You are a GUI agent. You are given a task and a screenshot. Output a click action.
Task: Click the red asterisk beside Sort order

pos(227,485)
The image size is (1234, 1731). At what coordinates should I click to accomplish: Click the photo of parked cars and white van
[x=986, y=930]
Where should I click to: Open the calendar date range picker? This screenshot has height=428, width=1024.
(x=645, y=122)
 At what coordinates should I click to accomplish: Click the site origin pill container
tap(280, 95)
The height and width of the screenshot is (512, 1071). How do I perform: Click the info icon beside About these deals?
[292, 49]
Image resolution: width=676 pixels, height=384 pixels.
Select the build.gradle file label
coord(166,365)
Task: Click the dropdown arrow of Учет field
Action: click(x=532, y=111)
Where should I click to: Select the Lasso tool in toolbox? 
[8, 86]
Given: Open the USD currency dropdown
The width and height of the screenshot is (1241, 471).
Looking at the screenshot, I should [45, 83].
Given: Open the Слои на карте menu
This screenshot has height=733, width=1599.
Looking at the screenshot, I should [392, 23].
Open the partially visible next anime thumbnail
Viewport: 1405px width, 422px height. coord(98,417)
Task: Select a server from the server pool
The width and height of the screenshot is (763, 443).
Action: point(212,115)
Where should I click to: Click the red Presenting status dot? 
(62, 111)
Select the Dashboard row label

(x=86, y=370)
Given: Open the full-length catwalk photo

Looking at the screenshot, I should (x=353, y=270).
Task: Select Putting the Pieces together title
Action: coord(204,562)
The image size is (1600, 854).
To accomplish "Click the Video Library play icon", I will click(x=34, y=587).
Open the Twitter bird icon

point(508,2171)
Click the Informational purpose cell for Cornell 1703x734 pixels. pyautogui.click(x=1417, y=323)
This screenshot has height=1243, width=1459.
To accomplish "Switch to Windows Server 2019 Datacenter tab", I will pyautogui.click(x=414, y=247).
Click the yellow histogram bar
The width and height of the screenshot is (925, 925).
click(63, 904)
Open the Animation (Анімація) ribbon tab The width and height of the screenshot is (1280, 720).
---
> **EXERCISE DESCRIPTION**:
Return each entry from above without altering a single character.

> **EXERCISE OUTPUT**:
You are a GUI agent. You are given a task and a screenshot. Output a click action.
Task: Click the red asterisk beside Sort order

pos(227,485)
The image size is (1234, 1731). At what coordinates should I click to accomplish: Click the photo of parked cars and white van
[x=986, y=930]
Where should I click to: Open the calendar date range picker? This screenshot has height=428, width=1024.
(x=645, y=122)
 At what coordinates should I click to accomplish: Click the site origin pill container
tap(280, 95)
The height and width of the screenshot is (512, 1071). How do I perform: Click the info icon beside About these deals?
[292, 49]
Image resolution: width=676 pixels, height=384 pixels.
Select the build.gradle file label
coord(166,365)
Task: Click the dropdown arrow of Учет field
Action: click(x=532, y=111)
Where should I click to: Select the Lasso tool in toolbox? 
[8, 86]
Given: Open the USD currency dropdown
The width and height of the screenshot is (1241, 471).
Looking at the screenshot, I should [45, 83].
Given: Open the Слои на карте menu
This screenshot has height=733, width=1599.
Looking at the screenshot, I should [392, 23].
Open the partially visible next anime thumbnail
Viewport: 1405px width, 422px height. coord(98,417)
Task: Select a server from the server pool
The width and height of the screenshot is (763, 443).
Action: point(212,115)
Where should I click to: Click the red Presenting status dot? 
(62, 111)
Select the Dashboard row label

(x=86, y=370)
Given: Open the full-length catwalk photo

Looking at the screenshot, I should (x=353, y=270).
Task: Select Putting the Pieces together title
Action: coord(204,562)
The image size is (1600, 854).
To accomplish "Click the Video Library play icon", I will click(x=34, y=587).
Open the Twitter bird icon

point(508,2171)
Click the Informational purpose cell for Cornell 1703x734 pixels. pyautogui.click(x=1417, y=323)
This screenshot has height=1243, width=1459.
To accomplish "Switch to Windows Server 2019 Datacenter tab", I will pyautogui.click(x=414, y=247).
Click the yellow histogram bar
The width and height of the screenshot is (925, 925).
click(63, 904)
Open the Animation (Анімація) ribbon tab The width and height of the screenshot is (1280, 720).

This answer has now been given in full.